Peace on earth, and an age-appropriate haircut for Don Shelby

Jim and I are having an amazingly chill and wonderful holiday season, and it can only be attributed to one thing: we are broke. I really mean that. Jim was between opportunities for a little while this fall, and it forced us to take a long hard look at how we tend to treat credit cards like gift cards from heaven and how our travel budget and my clothing budget were less like budgets and more like HALF OUR INCOME.

It was a good wake-up call, if more than a little annoying and stress-eating-inducing. Of the many cut-backs we made, Christmas was the first item on the chopping block.

Of course, I’m still getting gifty things for all the little ones in my life. And I’m having SO MUCH FUN hunting kids’ clothing at second had shops. Who wants to pick from millions of clean, sanitary, and fire-safe items at Target when you can go spelunking at Goodwill on half-off toddler day? (Half off on the items, I mean. Chopping toddlers in half to save money is generally frowned upon … except maybe on Black Friday?)

So, yes, I AM that crazy old bat who bought you the stained Rudolph sweater with the red sequins missing. And I AM the one who put those Legos Of Unknown Origin under the tree. Now, come over here and give your Auntie Caroline a big kiss. Quick! Before my feelings get hurt.

Conversely, my adult family members are getting my deepest love, my eternal gratitude for being related to me, and some molasses cookies.

And in return for my spending nothing, I expect and hope they will spend nothing also. Along those lines, here is a list of my Top Ten Christmas Wishes That Don’t Cost a Thing (but are still super unlikely):

10) For congressional republicans to go ahead and filibuster themselves until they GO BLIND.

Gabe: We puts the bellz on him and he haz the fear.

9) Twenty-four hours alone with Ewan McGregor. Just. Come to Momma. (Speaking of … filibustering.)

8) A mid-western tropical heat wave right around late February, when we are all tentatively scheduled to lose our minds from the cold. Climate change is a thing, people.
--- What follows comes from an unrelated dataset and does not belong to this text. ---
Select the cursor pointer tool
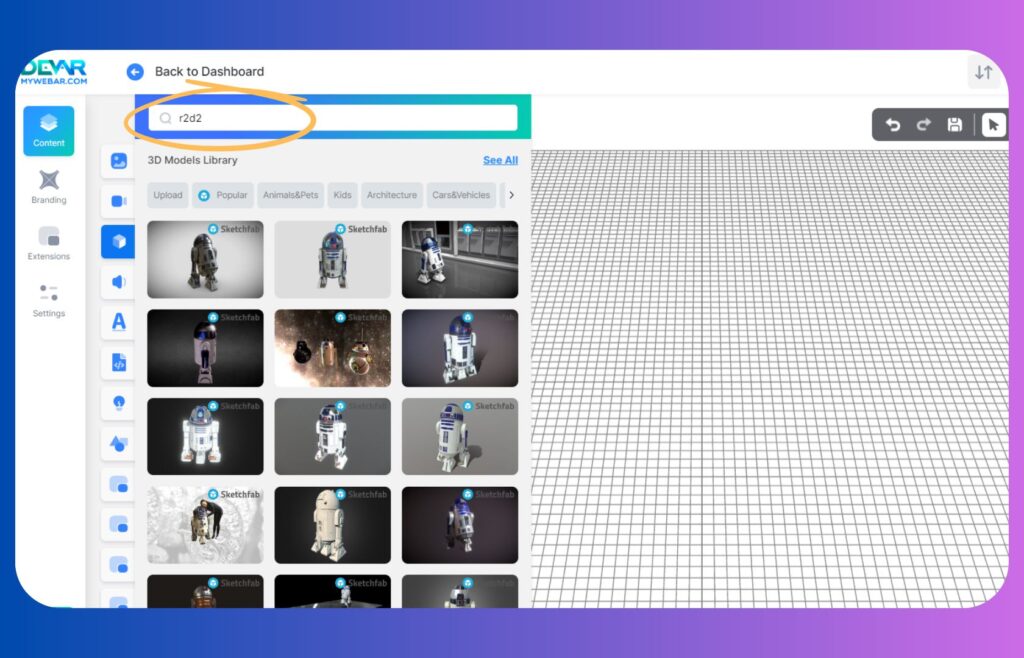The height and width of the screenshot is (658, 1024). pyautogui.click(x=992, y=125)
Let’s see if we can bend it to our will.

7) For Don Shelby to cut off his horrific “party in the back,” aka his nightmare-inducing retirement mullet. It’s not right, it’s not okay, and it haunts me in the deep corners of my soul.

6) Red Velvet cupcakes and a pug-mix partner in crime for Gabe. Okay, I understand these actually cost money. My list, MY RULES.

5) For Joni Mitchell to personally ring my cell and sing her luscious Christmas tune “River” and then melt me to my sentimental old core. (Is this too much to ask? Joni? I lerve you.)

4) For Tyler Perry to stop making Madea movies. Wait. Amend that to just movies. And for Joss Whedon to never stop making movies. Wait. Amend that to Firefly movies.

3) For all the cars to let me merge on all the freeways, all the times.

2) A twenty-four-hour moratorium on the words “fiscal cliff” and “multiple shooting.”

1) For peace on earth and Goodwill toward men! Get it? Goodwill? Anyway … Merry Christmas, friends and dear ones. And a joyful New Year.

Note: This photo is not a part of my Christmas wish list. I don’t want cocaine or a cat with a crippling cocaine addiction. I just really enjoy memes involving cats and cocaine. If Gene Wilder were on here somewhere, this would be HYSTERICAL.